Mr. Michael D. Capellas

President and CEO
MCI, Inc.
March 15, 2005


STATEMENT OF
MICHAEL D. CAPELLAS
PRESIDENT & CHIEF EXECUTIVE OFFICER
MCI, INC.

BEFORE THE

COMMITTEE ON THE JUDICIARY
UNITED STATES SENATE
MARCH 15, 2005

Good afternoon. My name is Michael Capellas. I am the President and CEO of MCI. Thank you, Mr. Chairman and Members of the Committee, for giving me the opportunity to testify today about the changing structure of the telecommunications industry. Over the past five years, our industry has undergone a series of fundamental shifts - in technology and in the evolution of the marketplace, as well as in the legal and regulatory environment. The as yet untapped potential of the Internet guarantees even greater change in the future.

The combination of Verizon and MCI is a reflection of the need for both companies to re-position themselves in order to compete effectively to meet customer demands. The purpose and effect of the merger is to make the company a stronger competitor in what is and will remain an intensively competitive market. Residential, business and government customers will be the beneficiaries. Policymakers should encourage this marketplace evolution.

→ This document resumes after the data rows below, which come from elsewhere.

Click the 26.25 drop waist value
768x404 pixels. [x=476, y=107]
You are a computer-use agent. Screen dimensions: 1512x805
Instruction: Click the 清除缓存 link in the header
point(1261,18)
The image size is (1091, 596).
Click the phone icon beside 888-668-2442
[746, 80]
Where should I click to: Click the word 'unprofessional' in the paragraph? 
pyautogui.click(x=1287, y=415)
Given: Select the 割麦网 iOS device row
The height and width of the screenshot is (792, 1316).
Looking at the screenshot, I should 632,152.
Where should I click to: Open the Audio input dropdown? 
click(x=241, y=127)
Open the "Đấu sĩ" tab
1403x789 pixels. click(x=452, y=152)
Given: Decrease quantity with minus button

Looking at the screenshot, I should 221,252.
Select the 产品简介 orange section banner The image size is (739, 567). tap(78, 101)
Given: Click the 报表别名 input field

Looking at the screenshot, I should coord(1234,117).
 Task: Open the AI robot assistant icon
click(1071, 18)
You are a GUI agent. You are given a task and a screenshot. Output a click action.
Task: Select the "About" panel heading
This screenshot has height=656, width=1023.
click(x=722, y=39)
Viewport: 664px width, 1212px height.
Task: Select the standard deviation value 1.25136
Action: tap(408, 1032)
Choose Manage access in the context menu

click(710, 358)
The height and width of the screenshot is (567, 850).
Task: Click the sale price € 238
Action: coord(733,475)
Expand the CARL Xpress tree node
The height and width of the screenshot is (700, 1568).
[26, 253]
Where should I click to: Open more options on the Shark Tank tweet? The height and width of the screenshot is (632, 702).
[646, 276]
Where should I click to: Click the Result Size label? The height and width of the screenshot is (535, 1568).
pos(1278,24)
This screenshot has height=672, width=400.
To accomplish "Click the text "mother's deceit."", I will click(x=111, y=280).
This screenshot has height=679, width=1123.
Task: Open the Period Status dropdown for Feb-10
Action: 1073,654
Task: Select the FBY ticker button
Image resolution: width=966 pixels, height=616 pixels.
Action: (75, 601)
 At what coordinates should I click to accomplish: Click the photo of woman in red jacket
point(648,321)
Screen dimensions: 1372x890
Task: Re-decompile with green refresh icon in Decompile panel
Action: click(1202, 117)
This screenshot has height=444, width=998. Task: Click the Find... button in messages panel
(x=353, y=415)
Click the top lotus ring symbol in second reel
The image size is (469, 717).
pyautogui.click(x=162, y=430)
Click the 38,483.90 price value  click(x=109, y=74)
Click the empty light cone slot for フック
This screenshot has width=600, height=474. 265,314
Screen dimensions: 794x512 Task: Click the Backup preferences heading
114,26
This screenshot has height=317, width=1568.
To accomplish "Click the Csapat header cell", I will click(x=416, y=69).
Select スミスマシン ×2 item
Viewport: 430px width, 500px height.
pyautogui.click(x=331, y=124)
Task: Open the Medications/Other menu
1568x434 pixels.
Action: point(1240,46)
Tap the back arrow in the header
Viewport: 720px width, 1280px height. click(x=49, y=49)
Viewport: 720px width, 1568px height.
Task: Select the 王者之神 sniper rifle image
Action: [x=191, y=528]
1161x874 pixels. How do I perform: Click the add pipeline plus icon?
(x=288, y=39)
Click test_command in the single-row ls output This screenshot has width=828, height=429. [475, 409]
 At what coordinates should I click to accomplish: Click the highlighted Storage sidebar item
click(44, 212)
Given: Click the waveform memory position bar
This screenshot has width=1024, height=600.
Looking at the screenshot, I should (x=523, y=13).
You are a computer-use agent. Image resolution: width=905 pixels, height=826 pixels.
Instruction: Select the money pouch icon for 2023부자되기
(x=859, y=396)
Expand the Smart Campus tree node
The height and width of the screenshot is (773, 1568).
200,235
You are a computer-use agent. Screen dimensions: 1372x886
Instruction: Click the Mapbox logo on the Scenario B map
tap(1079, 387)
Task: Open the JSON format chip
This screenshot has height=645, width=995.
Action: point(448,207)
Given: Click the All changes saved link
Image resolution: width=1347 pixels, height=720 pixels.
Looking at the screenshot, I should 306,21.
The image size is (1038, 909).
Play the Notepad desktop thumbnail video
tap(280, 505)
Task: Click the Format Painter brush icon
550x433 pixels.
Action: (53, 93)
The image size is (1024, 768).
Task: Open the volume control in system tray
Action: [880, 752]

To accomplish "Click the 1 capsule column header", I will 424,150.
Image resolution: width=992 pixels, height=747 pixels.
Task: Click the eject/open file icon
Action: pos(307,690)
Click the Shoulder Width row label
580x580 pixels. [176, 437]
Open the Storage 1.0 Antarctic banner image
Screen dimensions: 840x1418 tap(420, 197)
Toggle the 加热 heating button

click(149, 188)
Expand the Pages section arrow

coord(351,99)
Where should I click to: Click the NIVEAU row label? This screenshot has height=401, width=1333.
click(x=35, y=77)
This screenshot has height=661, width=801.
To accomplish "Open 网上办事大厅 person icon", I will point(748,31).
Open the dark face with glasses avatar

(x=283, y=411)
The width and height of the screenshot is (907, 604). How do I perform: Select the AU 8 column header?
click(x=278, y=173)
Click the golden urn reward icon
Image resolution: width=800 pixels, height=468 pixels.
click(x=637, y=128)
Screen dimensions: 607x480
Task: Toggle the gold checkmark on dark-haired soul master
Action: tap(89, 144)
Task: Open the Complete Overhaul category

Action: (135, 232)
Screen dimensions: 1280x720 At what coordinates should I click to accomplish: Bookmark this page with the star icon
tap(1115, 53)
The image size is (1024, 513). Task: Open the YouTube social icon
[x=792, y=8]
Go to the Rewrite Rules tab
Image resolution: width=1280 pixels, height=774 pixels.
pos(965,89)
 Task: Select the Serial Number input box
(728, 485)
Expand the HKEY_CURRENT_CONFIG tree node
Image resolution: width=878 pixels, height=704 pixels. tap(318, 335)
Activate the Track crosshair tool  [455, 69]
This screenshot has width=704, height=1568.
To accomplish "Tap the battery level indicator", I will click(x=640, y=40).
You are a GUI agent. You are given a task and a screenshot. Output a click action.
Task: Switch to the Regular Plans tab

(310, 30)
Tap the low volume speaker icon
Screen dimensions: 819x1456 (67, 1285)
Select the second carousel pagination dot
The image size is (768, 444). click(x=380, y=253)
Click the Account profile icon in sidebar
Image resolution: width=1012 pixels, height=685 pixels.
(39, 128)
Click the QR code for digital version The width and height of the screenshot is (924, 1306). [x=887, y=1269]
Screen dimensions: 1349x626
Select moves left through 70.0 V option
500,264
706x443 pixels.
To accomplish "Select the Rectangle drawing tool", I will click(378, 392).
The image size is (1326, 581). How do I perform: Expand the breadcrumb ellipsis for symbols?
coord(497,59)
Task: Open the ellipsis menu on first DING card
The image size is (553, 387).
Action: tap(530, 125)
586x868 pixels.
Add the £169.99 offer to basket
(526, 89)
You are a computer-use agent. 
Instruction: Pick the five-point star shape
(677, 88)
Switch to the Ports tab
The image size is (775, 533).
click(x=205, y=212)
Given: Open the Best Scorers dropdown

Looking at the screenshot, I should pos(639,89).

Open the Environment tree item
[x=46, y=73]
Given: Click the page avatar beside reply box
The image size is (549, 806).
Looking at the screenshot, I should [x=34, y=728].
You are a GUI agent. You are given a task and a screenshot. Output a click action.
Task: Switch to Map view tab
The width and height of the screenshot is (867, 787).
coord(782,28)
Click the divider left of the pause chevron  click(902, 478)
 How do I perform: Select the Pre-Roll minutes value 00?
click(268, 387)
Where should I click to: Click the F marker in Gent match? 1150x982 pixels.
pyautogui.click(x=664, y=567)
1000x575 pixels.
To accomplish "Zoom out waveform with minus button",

Introduction: A Technologist's Perspective

While I have been CEO of MCI for roughly the past two and a half years, I'd like to start by saying that I bring a different perspective to this discussion, having spent the past 30 years of my career in the computing industry before I arrived at MCI. I was previously CIO for two global Fortune 50 companies and CEO of Compaq and President of HP.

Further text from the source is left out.